Civil Rights : [Dr. Robert Spike]

Wednesday, August 05, 1964

This episode is from the WNYC archives. It may contain language which is no longer politically or socially appropriate.

Introduced by Barrett McGurn. Opens with reference the the murder of three Congress of Racial Equality (CORE) field workers: Andrew Goodman, James Chaney and Michael Schwerner in Mississippi by members of the Ku Klux Klan. The young men, all in their early twenties, had just finished a week-long training trained course run by the National Council of Churches in Oxford, Ohio and were in Mississippi to help register African Americans to vote. Though the men had been missing since June 21, 1964, their bodies were not discovered until August 4, 1964 - the day before this recording. The bodies were found in a grave near Philadelphia, Miss.

Dr. Robert Spike, Executive Director of the National Council of Churches’ Commission on Religion and Race, discusses the Civil Rights training school in Oxford, Ohio (the same that Goodman, Chaney, and Schwerner attended) and their work in Mississippi.

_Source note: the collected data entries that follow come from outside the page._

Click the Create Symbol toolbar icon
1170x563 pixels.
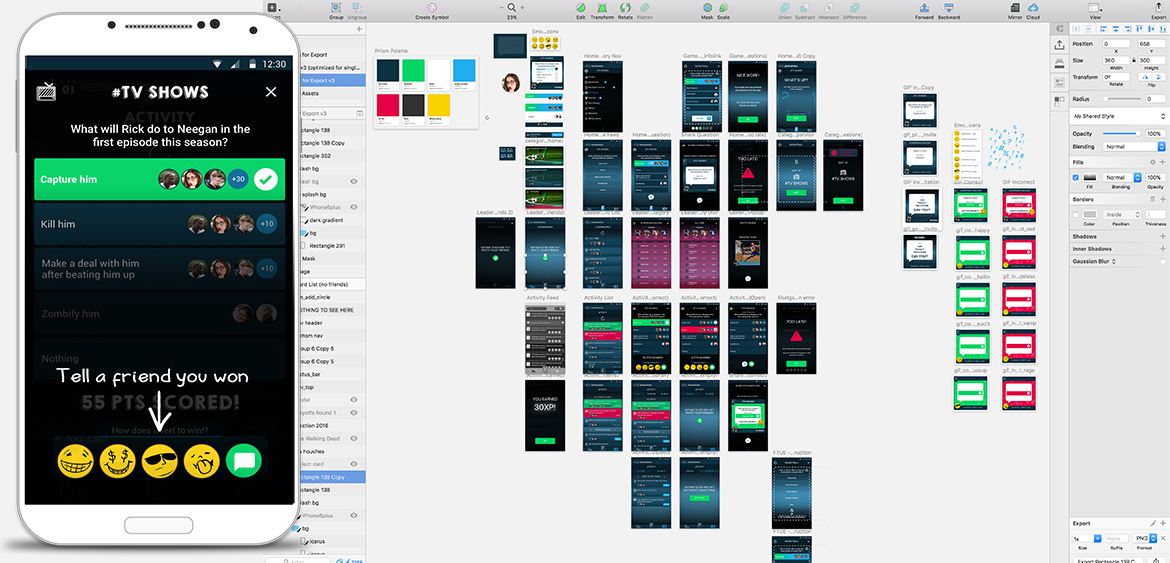pos(431,8)
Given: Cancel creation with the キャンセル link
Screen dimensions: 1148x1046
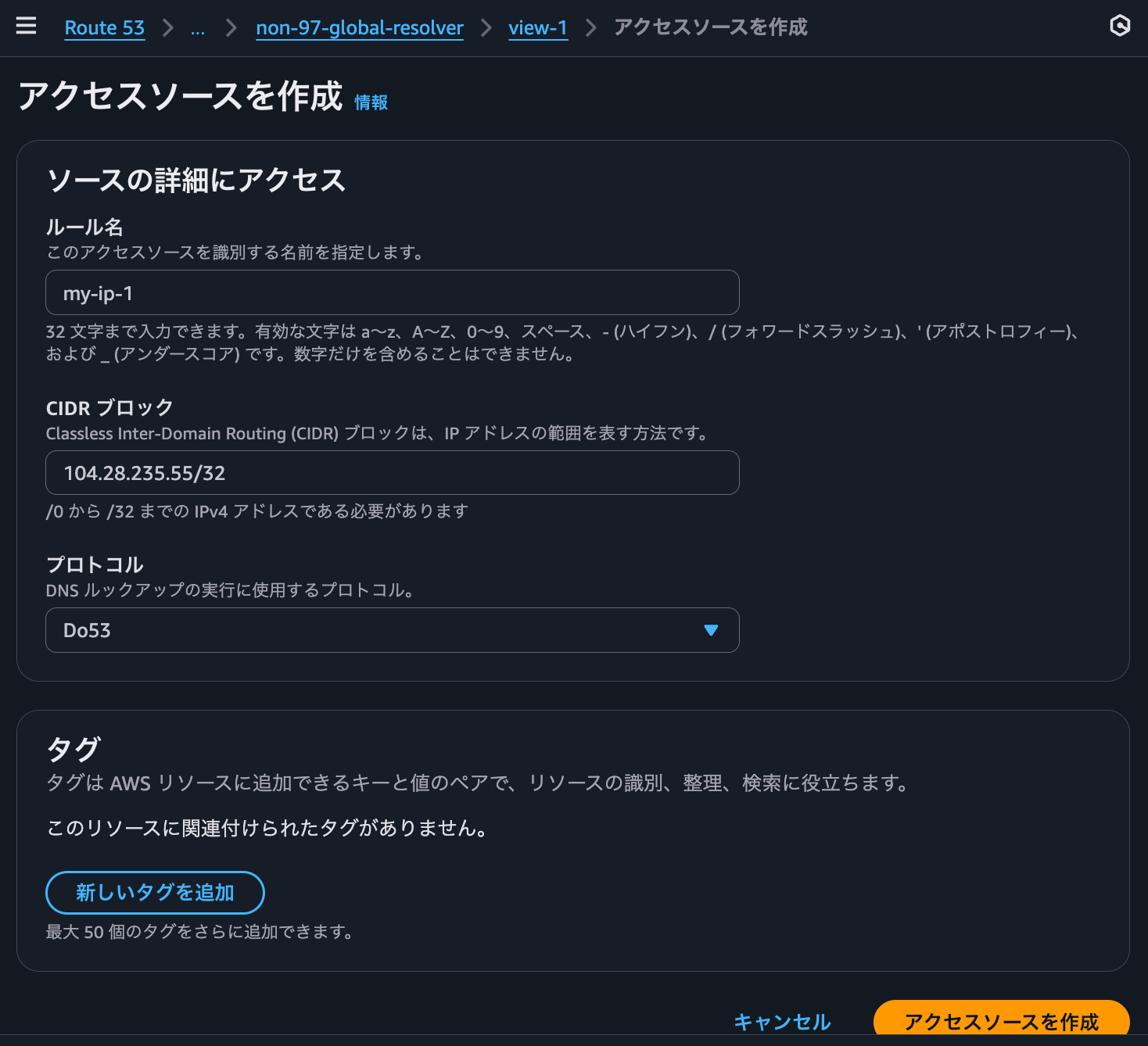Looking at the screenshot, I should [781, 1022].
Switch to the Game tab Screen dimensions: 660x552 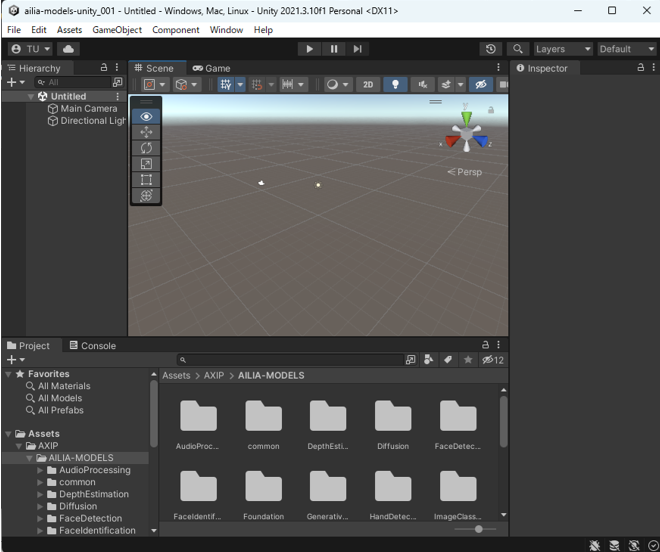point(212,68)

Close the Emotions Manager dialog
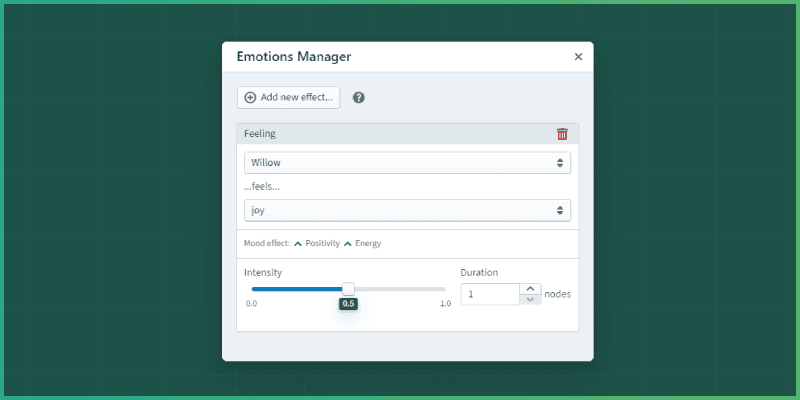578,57
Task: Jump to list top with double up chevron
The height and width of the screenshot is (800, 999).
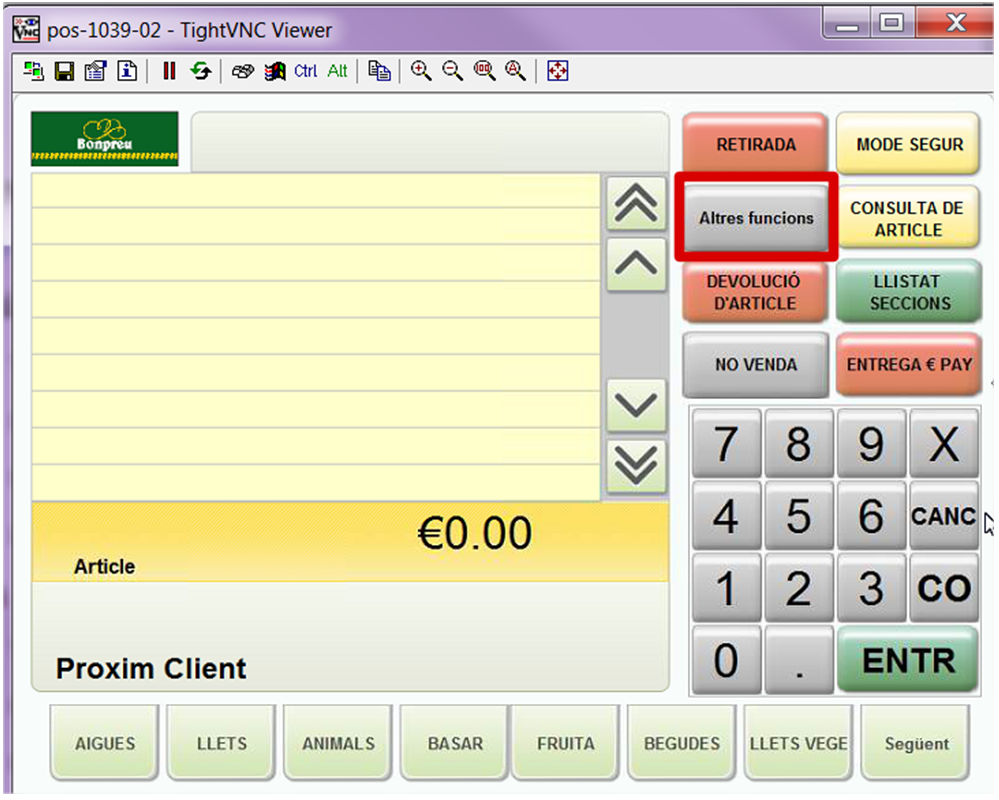Action: click(x=636, y=203)
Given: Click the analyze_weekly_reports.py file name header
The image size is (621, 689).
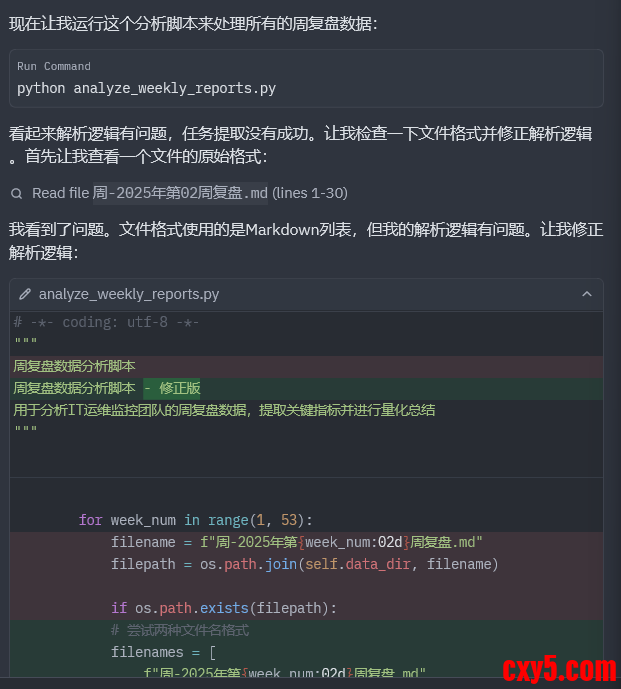Looking at the screenshot, I should (x=129, y=294).
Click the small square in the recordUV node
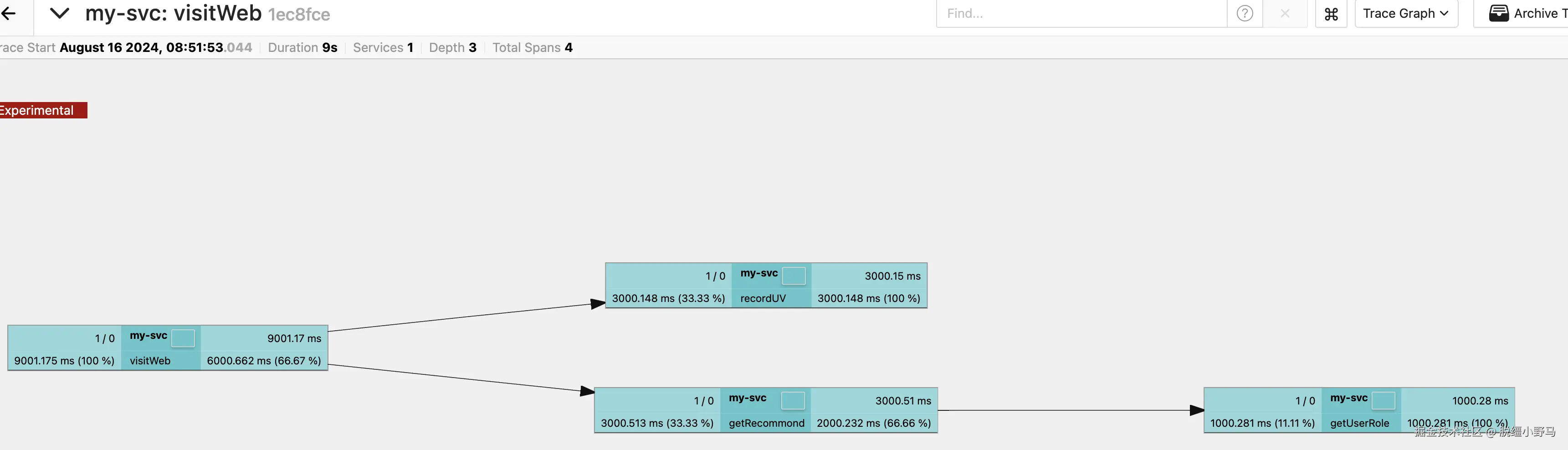The image size is (1568, 450). tap(793, 276)
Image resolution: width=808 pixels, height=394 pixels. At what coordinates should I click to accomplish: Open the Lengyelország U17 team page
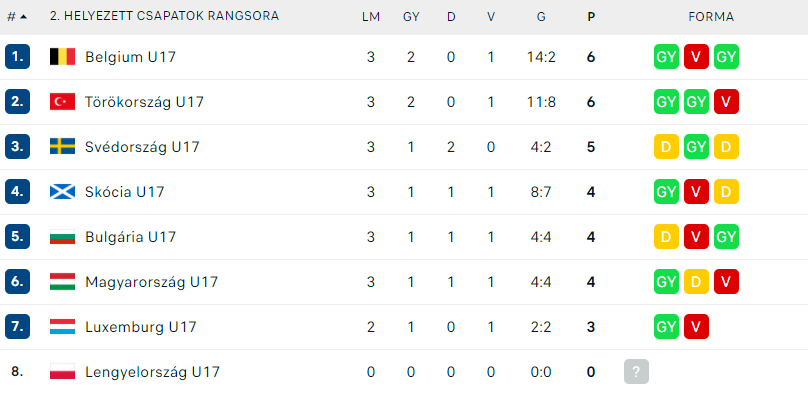click(x=153, y=372)
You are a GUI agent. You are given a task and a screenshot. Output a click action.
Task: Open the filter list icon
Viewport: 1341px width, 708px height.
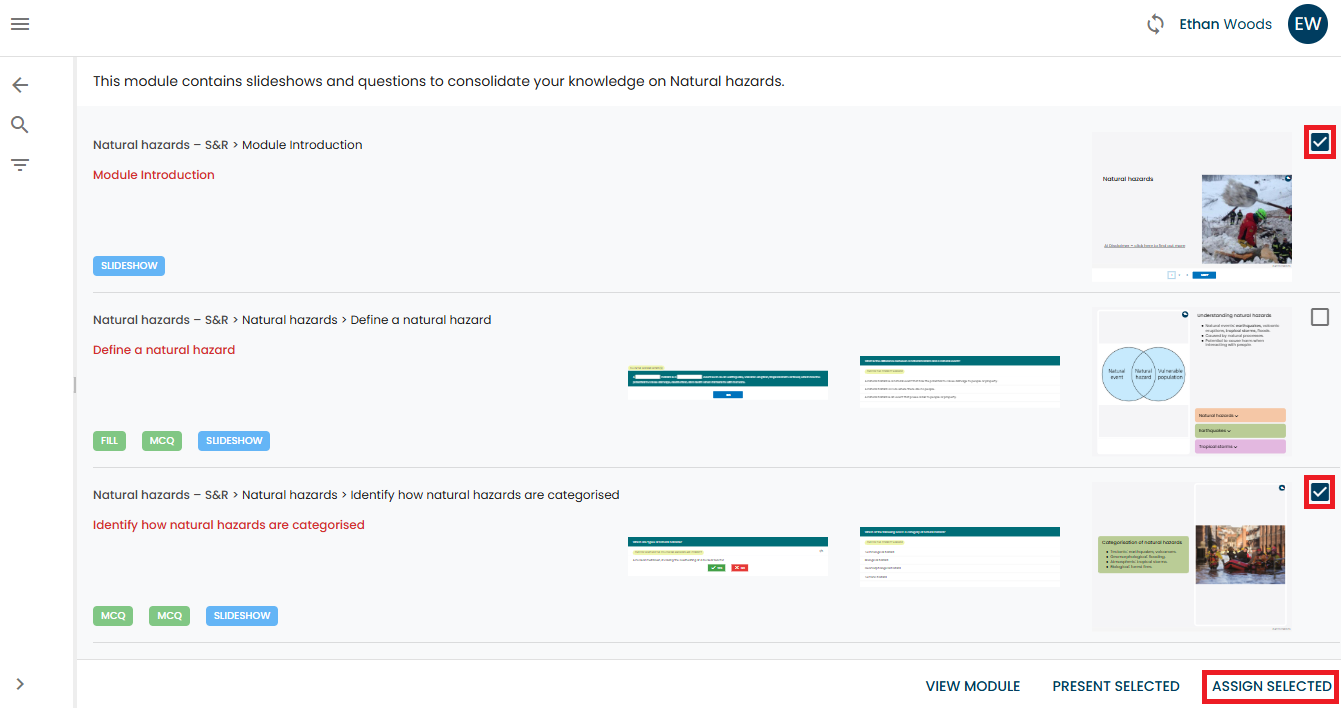tap(20, 165)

He says that it is difficult to quantify the successes of the program, but he mentions some particular successes in the number of white voters, he also notes that the work is far from over and that the work of the Summer Project must continue past September.

Question and answer session follows - in particular are questions related to the role of local churches in the movement. Spike specifically notes the hostility of the Southern Baptist church. Questions also made related to the political climate, intimidation of the press, church burnings, and the attitude of the Federal Government in Mississippi.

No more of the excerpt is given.